What you are asked to do
Exact copies of all records below are needed.

Items from a data source
^^^^^^^^^^^^^^^^

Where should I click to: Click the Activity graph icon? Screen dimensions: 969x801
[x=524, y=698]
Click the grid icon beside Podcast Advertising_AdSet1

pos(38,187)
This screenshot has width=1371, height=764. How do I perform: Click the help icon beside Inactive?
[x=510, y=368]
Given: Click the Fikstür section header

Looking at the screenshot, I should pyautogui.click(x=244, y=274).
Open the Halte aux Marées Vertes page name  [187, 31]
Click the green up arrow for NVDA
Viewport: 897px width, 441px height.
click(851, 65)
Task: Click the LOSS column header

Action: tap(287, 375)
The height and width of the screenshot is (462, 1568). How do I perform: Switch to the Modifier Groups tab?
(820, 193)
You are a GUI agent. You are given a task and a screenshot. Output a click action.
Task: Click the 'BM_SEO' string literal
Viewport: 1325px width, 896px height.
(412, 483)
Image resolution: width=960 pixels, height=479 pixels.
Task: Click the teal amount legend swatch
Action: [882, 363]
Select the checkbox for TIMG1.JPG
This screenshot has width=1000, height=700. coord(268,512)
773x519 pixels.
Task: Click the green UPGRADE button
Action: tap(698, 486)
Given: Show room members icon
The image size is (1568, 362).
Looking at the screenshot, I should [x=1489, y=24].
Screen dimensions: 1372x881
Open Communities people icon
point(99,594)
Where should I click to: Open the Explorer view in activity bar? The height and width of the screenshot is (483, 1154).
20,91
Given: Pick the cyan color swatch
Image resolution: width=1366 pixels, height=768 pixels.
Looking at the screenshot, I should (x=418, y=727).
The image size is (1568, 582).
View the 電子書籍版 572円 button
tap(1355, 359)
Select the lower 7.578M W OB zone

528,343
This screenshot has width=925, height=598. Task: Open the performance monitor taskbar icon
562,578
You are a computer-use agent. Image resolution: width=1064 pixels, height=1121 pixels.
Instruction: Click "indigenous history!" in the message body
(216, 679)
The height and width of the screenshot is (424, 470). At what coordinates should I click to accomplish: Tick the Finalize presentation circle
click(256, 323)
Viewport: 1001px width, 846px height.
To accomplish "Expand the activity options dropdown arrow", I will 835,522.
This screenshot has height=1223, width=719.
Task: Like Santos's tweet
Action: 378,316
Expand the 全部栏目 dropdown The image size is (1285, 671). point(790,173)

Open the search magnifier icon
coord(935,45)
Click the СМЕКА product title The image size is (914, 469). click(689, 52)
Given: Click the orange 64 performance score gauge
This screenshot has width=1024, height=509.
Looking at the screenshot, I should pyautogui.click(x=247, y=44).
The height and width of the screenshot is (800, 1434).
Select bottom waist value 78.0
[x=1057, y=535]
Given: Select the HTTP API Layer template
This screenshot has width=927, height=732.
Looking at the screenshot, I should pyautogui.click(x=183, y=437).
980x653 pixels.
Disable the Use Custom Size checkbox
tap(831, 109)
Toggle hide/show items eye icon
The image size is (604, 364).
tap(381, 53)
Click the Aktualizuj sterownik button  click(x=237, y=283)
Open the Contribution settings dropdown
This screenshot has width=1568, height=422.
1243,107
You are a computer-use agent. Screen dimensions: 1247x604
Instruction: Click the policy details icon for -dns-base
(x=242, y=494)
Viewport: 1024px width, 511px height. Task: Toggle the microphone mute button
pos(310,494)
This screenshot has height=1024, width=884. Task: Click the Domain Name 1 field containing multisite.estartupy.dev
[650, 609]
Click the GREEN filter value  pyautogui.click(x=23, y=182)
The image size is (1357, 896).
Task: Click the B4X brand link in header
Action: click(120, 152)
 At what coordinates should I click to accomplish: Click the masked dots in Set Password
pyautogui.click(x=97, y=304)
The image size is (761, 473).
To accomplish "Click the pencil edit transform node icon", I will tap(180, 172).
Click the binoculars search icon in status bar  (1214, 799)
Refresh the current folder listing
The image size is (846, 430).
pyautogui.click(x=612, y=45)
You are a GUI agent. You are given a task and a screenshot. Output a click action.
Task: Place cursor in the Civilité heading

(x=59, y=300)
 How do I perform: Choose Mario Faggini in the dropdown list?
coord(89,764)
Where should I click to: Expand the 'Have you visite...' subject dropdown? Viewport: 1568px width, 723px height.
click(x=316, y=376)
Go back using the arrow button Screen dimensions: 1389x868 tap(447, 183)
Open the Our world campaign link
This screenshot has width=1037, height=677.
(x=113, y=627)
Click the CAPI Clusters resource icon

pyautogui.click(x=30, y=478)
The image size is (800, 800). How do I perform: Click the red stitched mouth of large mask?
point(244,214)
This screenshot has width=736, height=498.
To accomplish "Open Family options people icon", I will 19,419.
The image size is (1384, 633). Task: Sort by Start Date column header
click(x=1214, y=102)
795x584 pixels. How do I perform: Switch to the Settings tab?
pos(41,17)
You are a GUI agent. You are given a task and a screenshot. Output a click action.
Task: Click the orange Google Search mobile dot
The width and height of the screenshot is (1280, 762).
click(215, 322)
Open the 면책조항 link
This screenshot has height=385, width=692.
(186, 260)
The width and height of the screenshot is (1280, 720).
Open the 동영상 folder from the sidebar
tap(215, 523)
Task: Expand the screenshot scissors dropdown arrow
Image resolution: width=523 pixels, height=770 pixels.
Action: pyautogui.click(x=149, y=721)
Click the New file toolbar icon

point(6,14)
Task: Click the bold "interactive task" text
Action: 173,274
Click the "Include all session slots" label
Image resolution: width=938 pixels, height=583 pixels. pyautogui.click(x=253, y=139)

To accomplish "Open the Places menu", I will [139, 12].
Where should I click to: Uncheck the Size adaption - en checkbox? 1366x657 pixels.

^^^^^^^^^^^^^^^^

Solution to the problem
Where should I click to: Click the Activity graph icon? Screen dimensions: 969x801
[x=524, y=698]
Click the grid icon beside Podcast Advertising_AdSet1

pos(38,187)
This screenshot has width=1371, height=764. How do I perform: Click the help icon beside Inactive?
[x=510, y=368]
Given: Click the Fikstür section header

Looking at the screenshot, I should pyautogui.click(x=244, y=274).
Open the Halte aux Marées Vertes page name  [187, 31]
Click the green up arrow for NVDA
Viewport: 897px width, 441px height.
click(851, 65)
Task: Click the LOSS column header

Action: tap(287, 375)
The height and width of the screenshot is (462, 1568). How do I perform: Switch to the Modifier Groups tab?
(820, 193)
You are a GUI agent. You are given a task and a screenshot. Output a click action.
Task: Click the 'BM_SEO' string literal
Viewport: 1325px width, 896px height.
(412, 483)
Image resolution: width=960 pixels, height=479 pixels.
Task: Click the teal amount legend swatch
Action: [882, 363]
Select the checkbox for TIMG1.JPG
This screenshot has width=1000, height=700. coord(268,512)
773x519 pixels.
Task: Click the green UPGRADE button
Action: tap(698, 486)
Given: Show room members icon
The image size is (1568, 362).
Looking at the screenshot, I should [x=1489, y=24].
Screen dimensions: 1372x881
Open Communities people icon
point(99,594)
Where should I click to: Open the Explorer view in activity bar? The height and width of the screenshot is (483, 1154).
20,91
Given: Pick the cyan color swatch
Image resolution: width=1366 pixels, height=768 pixels.
Looking at the screenshot, I should (x=418, y=727).
The image size is (1568, 582).
View the 電子書籍版 572円 button
tap(1355, 359)
Select the lower 7.578M W OB zone

528,343
This screenshot has width=925, height=598. Task: Open the performance monitor taskbar icon
562,578
You are a computer-use agent. Image resolution: width=1064 pixels, height=1121 pixels.
Instruction: Click "indigenous history!" in the message body
(216, 679)
The height and width of the screenshot is (424, 470). At what coordinates should I click to accomplish: Tick the Finalize presentation circle
click(256, 323)
Viewport: 1001px width, 846px height.
To accomplish "Expand the activity options dropdown arrow", I will 835,522.
This screenshot has height=1223, width=719.
Task: Like Santos's tweet
Action: 378,316
Expand the 全部栏目 dropdown The image size is (1285, 671). point(790,173)

Open the search magnifier icon
coord(935,45)
Click the СМЕКА product title The image size is (914, 469). click(689, 52)
Given: Click the orange 64 performance score gauge
This screenshot has width=1024, height=509.
Looking at the screenshot, I should pyautogui.click(x=247, y=44).
The height and width of the screenshot is (800, 1434).
Select bottom waist value 78.0
[x=1057, y=535]
Given: Select the HTTP API Layer template
This screenshot has width=927, height=732.
Looking at the screenshot, I should pyautogui.click(x=183, y=437).
980x653 pixels.
Disable the Use Custom Size checkbox
tap(831, 109)
Toggle hide/show items eye icon
The image size is (604, 364).
tap(381, 53)
Click the Aktualizuj sterownik button  click(x=237, y=283)
Open the Contribution settings dropdown
This screenshot has width=1568, height=422.
1243,107
You are a computer-use agent. Screen dimensions: 1247x604
Instruction: Click the policy details icon for -dns-base
(x=242, y=494)
Viewport: 1024px width, 511px height. Task: Toggle the microphone mute button
pos(310,494)
This screenshot has height=1024, width=884. Task: Click the Domain Name 1 field containing multisite.estartupy.dev
[650, 609]
Click the GREEN filter value  pyautogui.click(x=23, y=182)
The image size is (1357, 896).
Task: Click the B4X brand link in header
Action: click(120, 152)
 At what coordinates should I click to accomplish: Click the masked dots in Set Password
pyautogui.click(x=97, y=304)
The image size is (761, 473).
To accomplish "Click the pencil edit transform node icon", I will tap(180, 172).
Click the binoculars search icon in status bar  (1214, 799)
Refresh the current folder listing
The image size is (846, 430).
pyautogui.click(x=612, y=45)
You are a GUI agent. You are given a task and a screenshot. Output a click action.
Task: Place cursor in the Civilité heading

(x=59, y=300)
 How do I perform: Choose Mario Faggini in the dropdown list?
coord(89,764)
Where should I click to: Expand the 'Have you visite...' subject dropdown? Viewport: 1568px width, 723px height.
click(x=316, y=376)
Go back using the arrow button Screen dimensions: 1389x868 tap(447, 183)
Open the Our world campaign link
This screenshot has width=1037, height=677.
(x=113, y=627)
Click the CAPI Clusters resource icon

pyautogui.click(x=30, y=478)
The image size is (800, 800). How do I perform: Click the red stitched mouth of large mask?
point(244,214)
This screenshot has width=736, height=498.
To accomplish "Open Family options people icon", I will 19,419.
The image size is (1384, 633). Task: Sort by Start Date column header
click(x=1214, y=102)
795x584 pixels. How do I perform: Switch to the Settings tab?
pos(41,17)
You are a GUI agent. You are given a task and a screenshot. Output a click action.
Task: Click the orange Google Search mobile dot
The width and height of the screenshot is (1280, 762).
click(215, 322)
Open the 면책조항 link
This screenshot has height=385, width=692.
(186, 260)
The width and height of the screenshot is (1280, 720).
Open the 동영상 folder from the sidebar
tap(215, 523)
Task: Expand the screenshot scissors dropdown arrow
Image resolution: width=523 pixels, height=770 pixels.
Action: pyautogui.click(x=149, y=721)
Click the New file toolbar icon

point(6,14)
Task: Click the bold "interactive task" text
Action: 173,274
Click the "Include all session slots" label
Image resolution: width=938 pixels, height=583 pixels. pyautogui.click(x=253, y=139)

To accomplish "Open the Places menu", I will [139, 12].
Where should I click to: Uncheck the Size adaption - en checkbox? 1366x657 pixels.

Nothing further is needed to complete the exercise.